One of Surajah Dowlah’s former subjects, a man whose ears the young Nabob had barbarously cut off for some offence, had recognised him in his flight, and had betrayed him to the agents of his successor. He was brought back in chains to Moorshedabad and carried before Meer Jaffier, at whose feet he flung himself, sobbing, and beseeching that his miserable life might be spared. Meer Jaffier, partly moved by his entreaties, partly restrained by regard for Colonel Clive, had shown a wish to spare him. But in Meer Jaffier’s son, young Meeram, the fallen tyrant had found a spirit as ferocious and ungovernable as his own. This boy—for he was scarcely sixteen—thirsted for his cousin’s blood, and even attempted to stab him in Meer Jaffier’s presence. Meer Jaffier, afraid of his son, had ordered the prisoner to be removed into the dungeons under a guard, and this was done. But the fury of Meeram was not to be appeased. In the dark hours of the night, unknown to his father, he had descended into the dungeon, bribed or overawed the guards, and——
They threw open the door. They held up their torches over a dark object lying on the ground. There, with a dozen red rents in the bosom of his tunic, with blood thickly soaked into the dye of his silk robe, with blood caked upon the rubies and emeralds in his turban, I saw Surajah Dowlah, dead!
For some minutes I stood still in the presence of this impressive retribution, recalling the brief but terrible career which had thus tragically ended. There lay the cruellest despot of his age, the practitioner of horrible debaucheries, the sworn enemy of the English name, who had driven us out of Bengal, and perpetrated the never-to-be-forgotten massacre in which I had been so nearly included. I was but newly come out of the presence of two of his victims, and here I beheld him cut off from light more surely than the man he had blinded, dead while the woman he had murdered still breathed. I gazed, and was satisfied. The evil desires of vengeance which had tormented me for so long were utterly extinguished. I beheld before me the justice of high Heaven, and I came away, not exulting, but awed and subdued.
I returned to Marian’s bedside, and from that time I did not leave her till the end. Occasionally she would talk to me in a low, sweet voice, calling back memories of the old town of Yarmouth and the pleasant scenes of her youth. Once she spoke to me of myself.
“I have treated you very ill, Athelstane. I knew that I could never repay you for your love, but it made me proud to have it; I liked to count upon your devotion to me, and I deceived and tempted you.”

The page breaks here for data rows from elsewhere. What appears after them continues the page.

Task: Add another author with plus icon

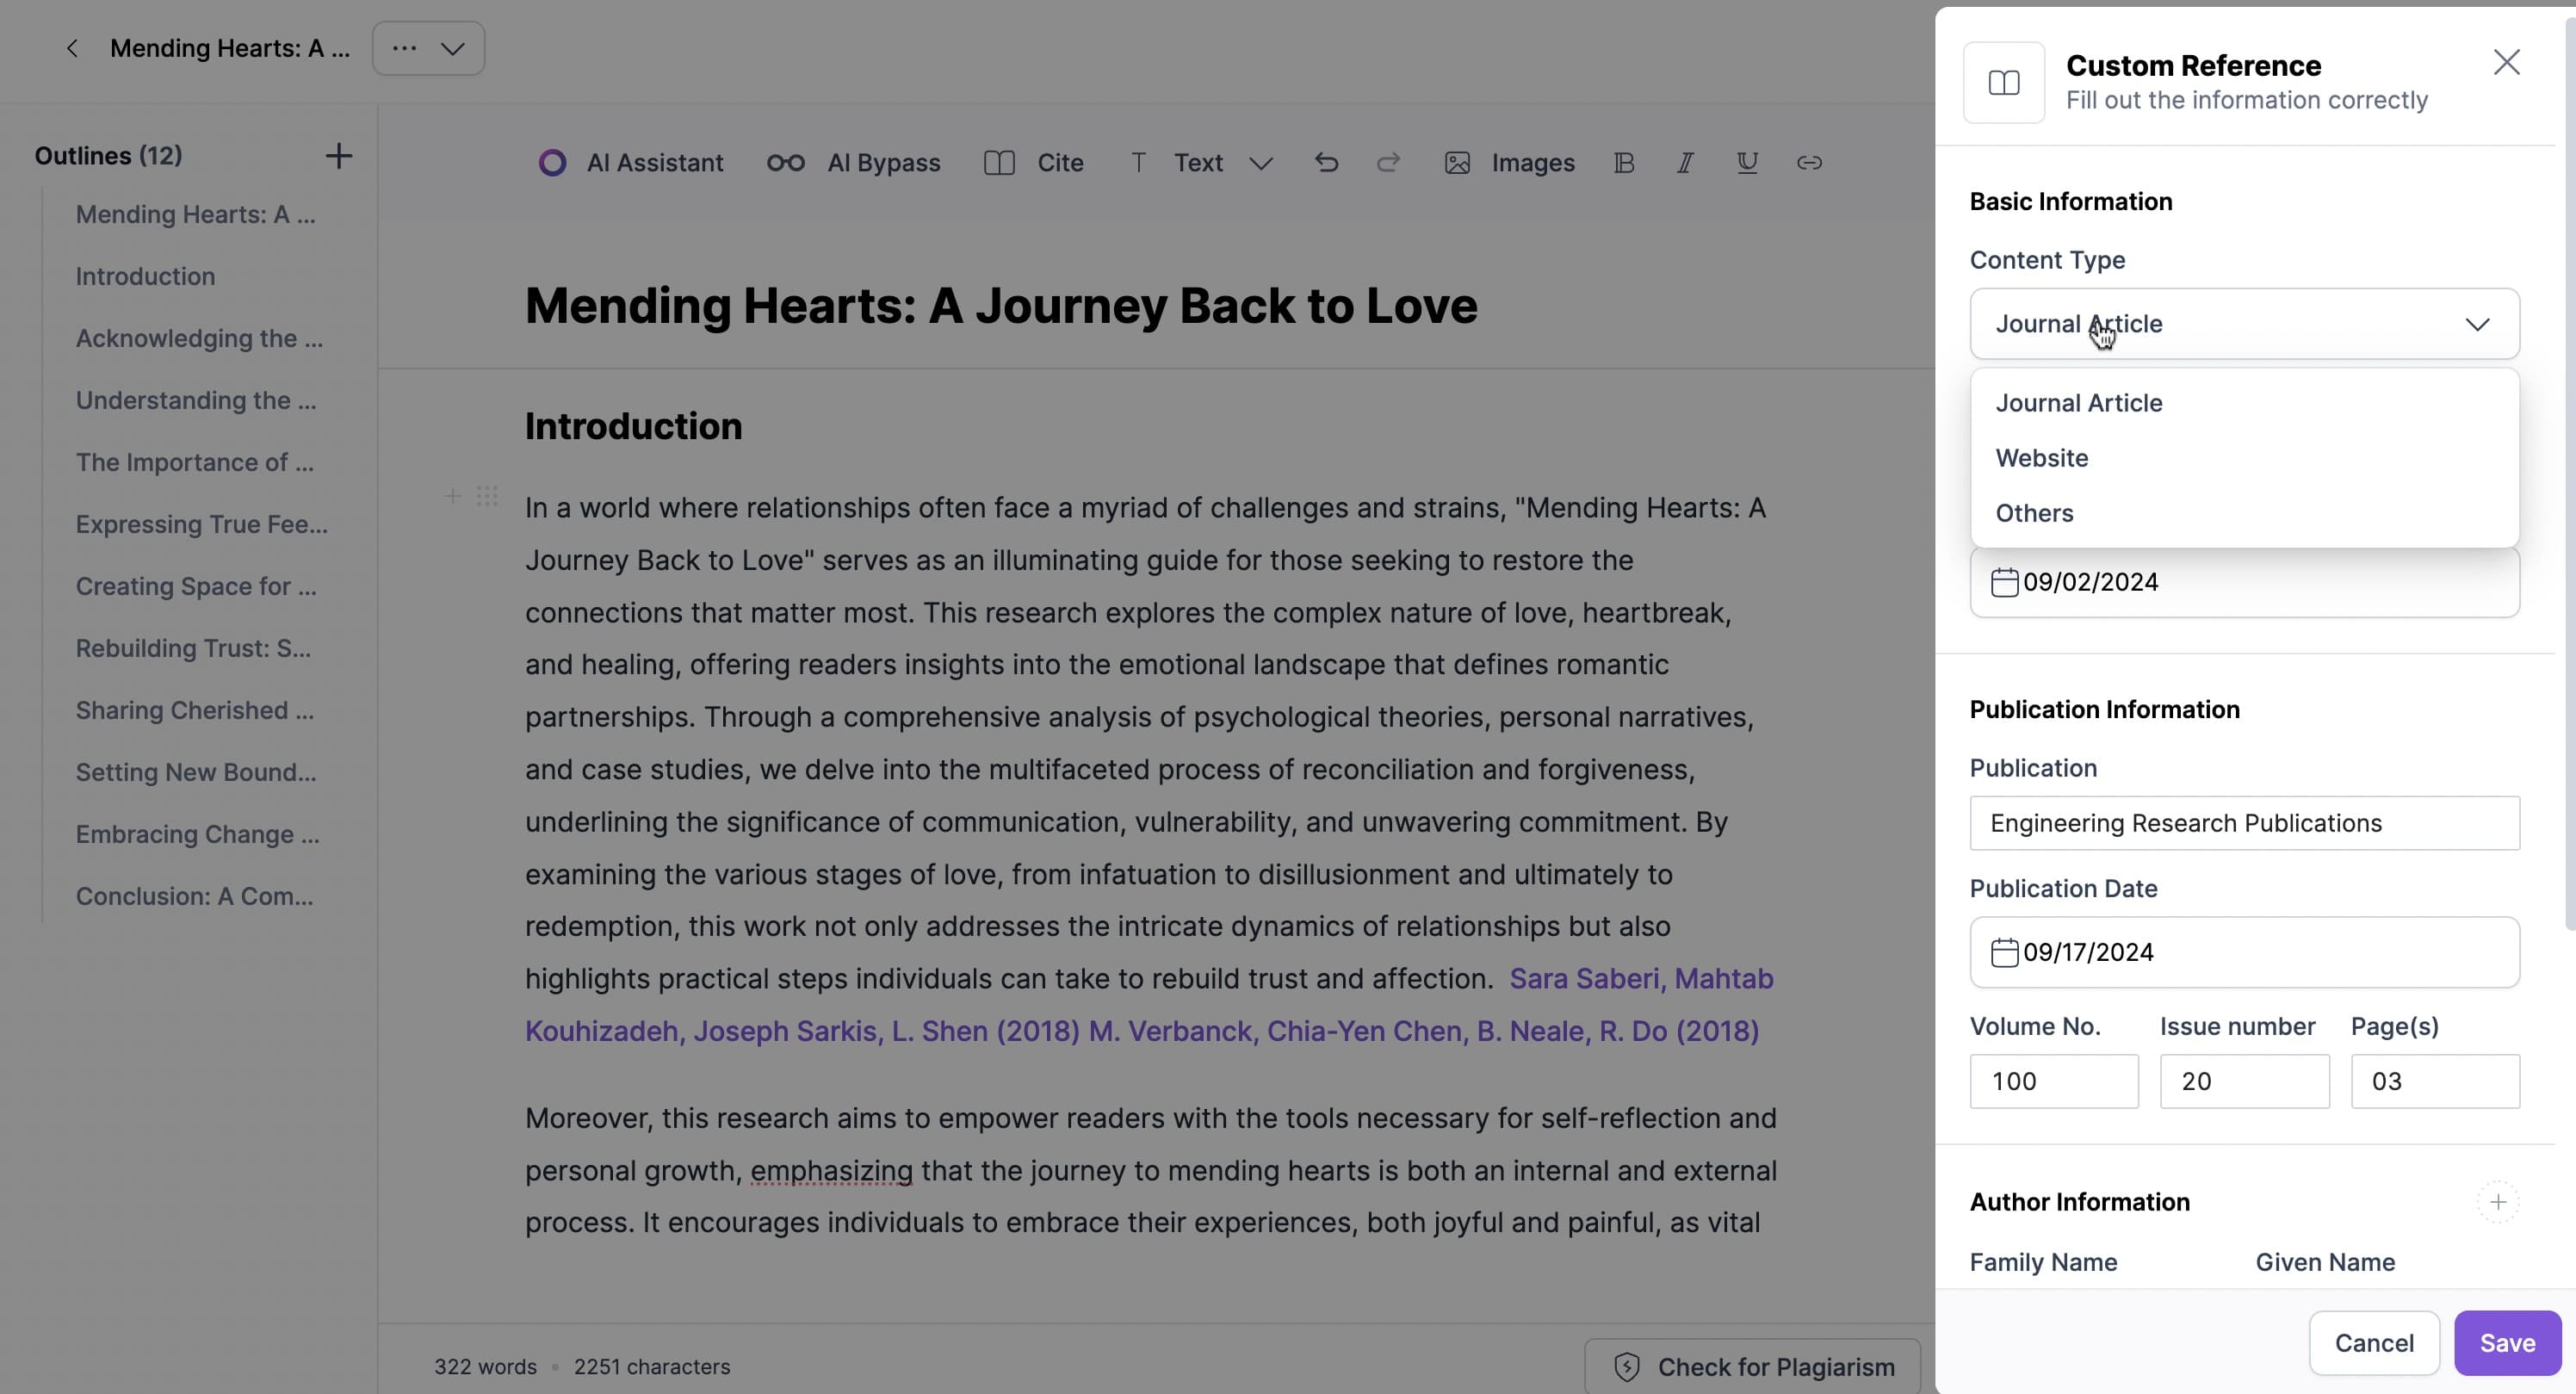Action: click(2497, 1201)
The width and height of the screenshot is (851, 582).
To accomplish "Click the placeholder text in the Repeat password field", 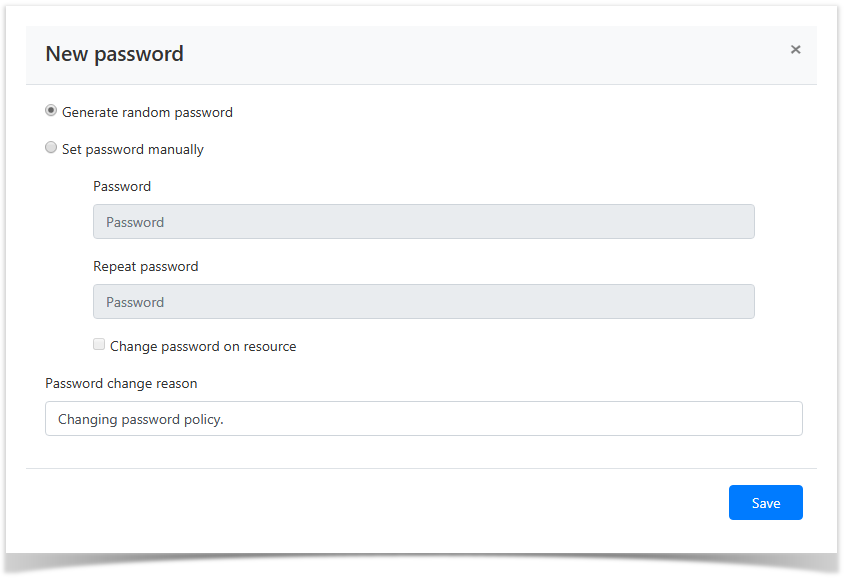I will [135, 303].
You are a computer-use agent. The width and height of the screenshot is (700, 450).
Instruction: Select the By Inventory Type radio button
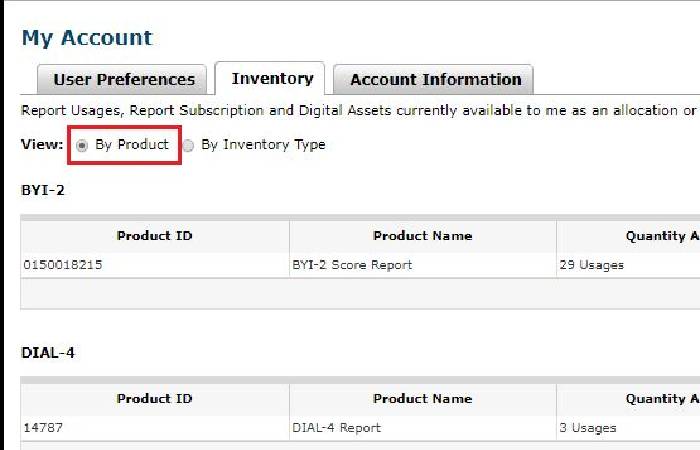[x=188, y=145]
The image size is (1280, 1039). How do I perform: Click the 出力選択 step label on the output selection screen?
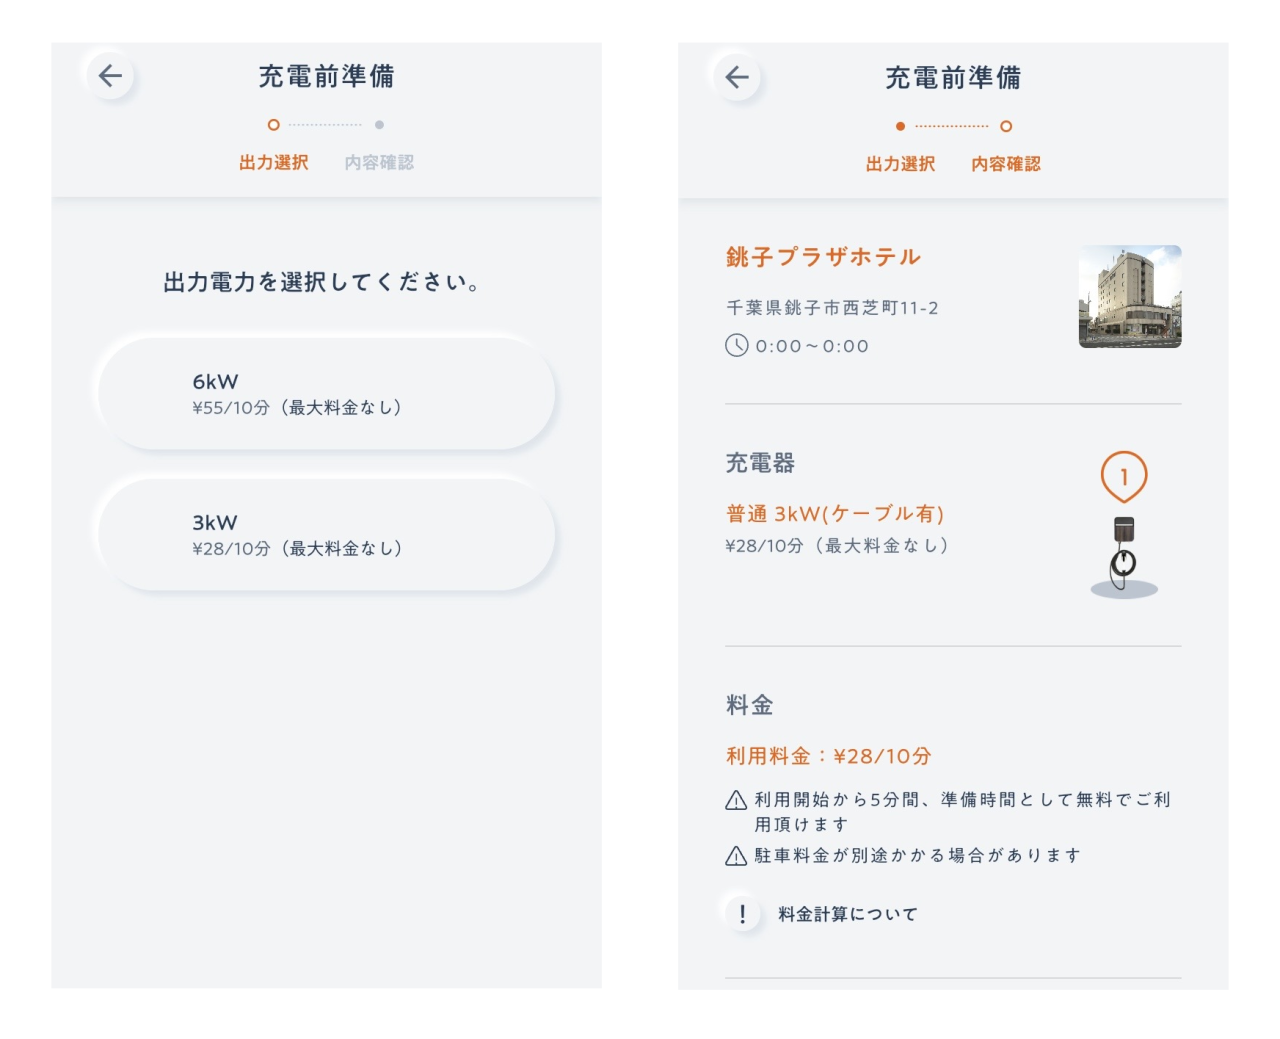273,162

I tried to protest, but she would have it so.
“I have been wrong in everything I did to you,” she said. “I ought never to have treated you as a friend, but as a stranger. Then you would have grown out of your foolish passion, and have forgotten me; for, believe me, Athelstane, I was not fit for you, nor you for me. Beneath your hot temper and adventurous spirit, in which you resemble your cousin, you are a very different nature. You are a Puritan at bottom, and your conscience will not let you rest except in sober, honest ways of life. It is better that you should take a wife from among your own people, one whose nature is in accord with what is deepest and best in you, and not with what is worst. Forgive me, Athelstane, and forget me, as one that crossed your life by an evil chance and wrought you only harm.”
But that, as I told her with tears, I never could do, nor would believe. And even now, when I look back across the years with calmer vision and a wiser judgment, I am still glad that I knew and loved Marian Rising, and never wish to root the memory of that wild romance out of my heart.
She spoke to me also of my cousin Rupert, saying that she had long ago forgiven—indeed, I think she never was really able to resent—his wrongs done towards her, and asking me to do the same. I assured her that I had long ago buried all remains of ill-will between us, and I promised her that I would take him back to England with me, and endeavour to make his peace with his father at Lynn.
Soon afterwards she became very weak, and, seeing that the last moment was approaching, I fetched Rupert in to her. He stood with his head bowed above the bed, his hair streaked with grey and the marks of the agony he had suffered on his face, while Marian caught hold of his hand, and, with the feeble remains of her strength, carried it to her lips and kissed it. In the doorway stood an Indian, gazing at the sight with solemn, unmoved visage. Outside we could hear the distant clash of the temple gongs in honour of some sacrifice, and through the lattices there was a glimpse of high white walls, with narrow slits of windows, shaded over by the dark-green foliage of a teak tree. Was it all real? I asked myself, or some vision which had come to me in the night, and from which I should awake to find myself abed in my own little room at home in Brandon?